An der Piazza della Libertà Nr. 5 gelegen, zählt der Palazzo Kalister zu den repräsentativsten Gebäuden des Triestiner Späteklektizismus — ein steinernes Manifest der ehrgeizigsten Architekturepoche der Stadt.
Die Entstehung
Die Baugeschichte des Palastes ist mit seltener Präzision dokumentiert. Am 2. September 1879 stellte Francesco Kalister, ein Textilunternehmer aus Postumia (dem heutigen Postojna in Slowenien), beim Gemeinderat von Triest einen formellen Bauantrag. Das Verfahren wurde in weniger als einem Monat abgeschlossen:
- 7. September 1879 — Genehmigung der Fassadendekoration
- 30. September 1879 — Erteilung der endgültigen Baugenehmigung
- 12. April 1882 — Ausstellung der Bewohnbarkeitsbescheinigung
Die Bauleitung wurde dem Architekten Giovanni Scalmanini übertragen.

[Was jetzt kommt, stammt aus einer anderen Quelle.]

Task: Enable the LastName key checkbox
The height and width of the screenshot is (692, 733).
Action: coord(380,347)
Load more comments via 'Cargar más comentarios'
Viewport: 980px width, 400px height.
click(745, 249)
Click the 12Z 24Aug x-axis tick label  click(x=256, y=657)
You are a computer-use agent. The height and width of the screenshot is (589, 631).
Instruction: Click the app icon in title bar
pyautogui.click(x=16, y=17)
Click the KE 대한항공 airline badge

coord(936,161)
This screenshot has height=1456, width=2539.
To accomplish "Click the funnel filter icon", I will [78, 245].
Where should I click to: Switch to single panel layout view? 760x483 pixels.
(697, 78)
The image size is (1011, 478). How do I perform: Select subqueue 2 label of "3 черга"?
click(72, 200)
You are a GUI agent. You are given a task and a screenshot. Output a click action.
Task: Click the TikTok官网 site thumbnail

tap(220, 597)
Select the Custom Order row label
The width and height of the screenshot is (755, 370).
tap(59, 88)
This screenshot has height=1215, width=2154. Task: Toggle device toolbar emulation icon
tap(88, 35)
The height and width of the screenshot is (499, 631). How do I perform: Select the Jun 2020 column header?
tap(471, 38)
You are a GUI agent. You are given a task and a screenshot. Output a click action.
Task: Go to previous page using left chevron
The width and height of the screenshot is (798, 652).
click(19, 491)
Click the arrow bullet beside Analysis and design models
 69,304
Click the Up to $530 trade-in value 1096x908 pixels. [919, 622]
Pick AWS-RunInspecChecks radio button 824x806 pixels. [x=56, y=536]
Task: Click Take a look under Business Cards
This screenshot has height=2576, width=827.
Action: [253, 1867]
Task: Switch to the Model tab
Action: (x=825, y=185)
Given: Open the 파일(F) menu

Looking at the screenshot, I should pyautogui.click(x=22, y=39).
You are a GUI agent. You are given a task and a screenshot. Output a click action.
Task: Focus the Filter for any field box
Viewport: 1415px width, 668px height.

Ein Detail offenbart den weitblickenden Charakter des Bauherrn: Da der zentrale Vorsprung der Fassade auf öffentlichem Grund lag, bot Kalister spontan an, der Gemeinde einen Grundstreifen entlang der Via del Belvedere unentgeltlich abzutreten — im Hinblick auf eine künftige Straßenverbreiterung. Eine Geste, die sein Bewusstsein für die Bedeutung des Projekts und seinen Willen zur stilvollen Eingliederung in das städtische Gefüge verrät.
Ein unterirdischer Fund
Im Jahr 1881, während der Ausgrabungen für die Fundamente, stießen Arbeiter und Techniker auf einen unerwarteten Fund: römische Ziegel und einen Mosaikboden — stilles Zeugnis der ältesten Schichten Triests. Das Mosaik wurde in situ belassen und ruht seither wie ein Geheimnis aus Stein und Mörtel unter dem Gebäude.
Die Architektur
Das Gebäude ist auf einem rechteckigen Grundriss um einen Innenhof herum angelegt, mit vier Obergeschossen sowie Dachgeschoss und Boden. Der Haupteingang führt in ein achteckiges Atrium von großer szenografischer Wirkung, von dem aus eine repräsentative Marmortreppe abgeht — ein Raum, der darauf ausgelegt ist, zu beeindrucken.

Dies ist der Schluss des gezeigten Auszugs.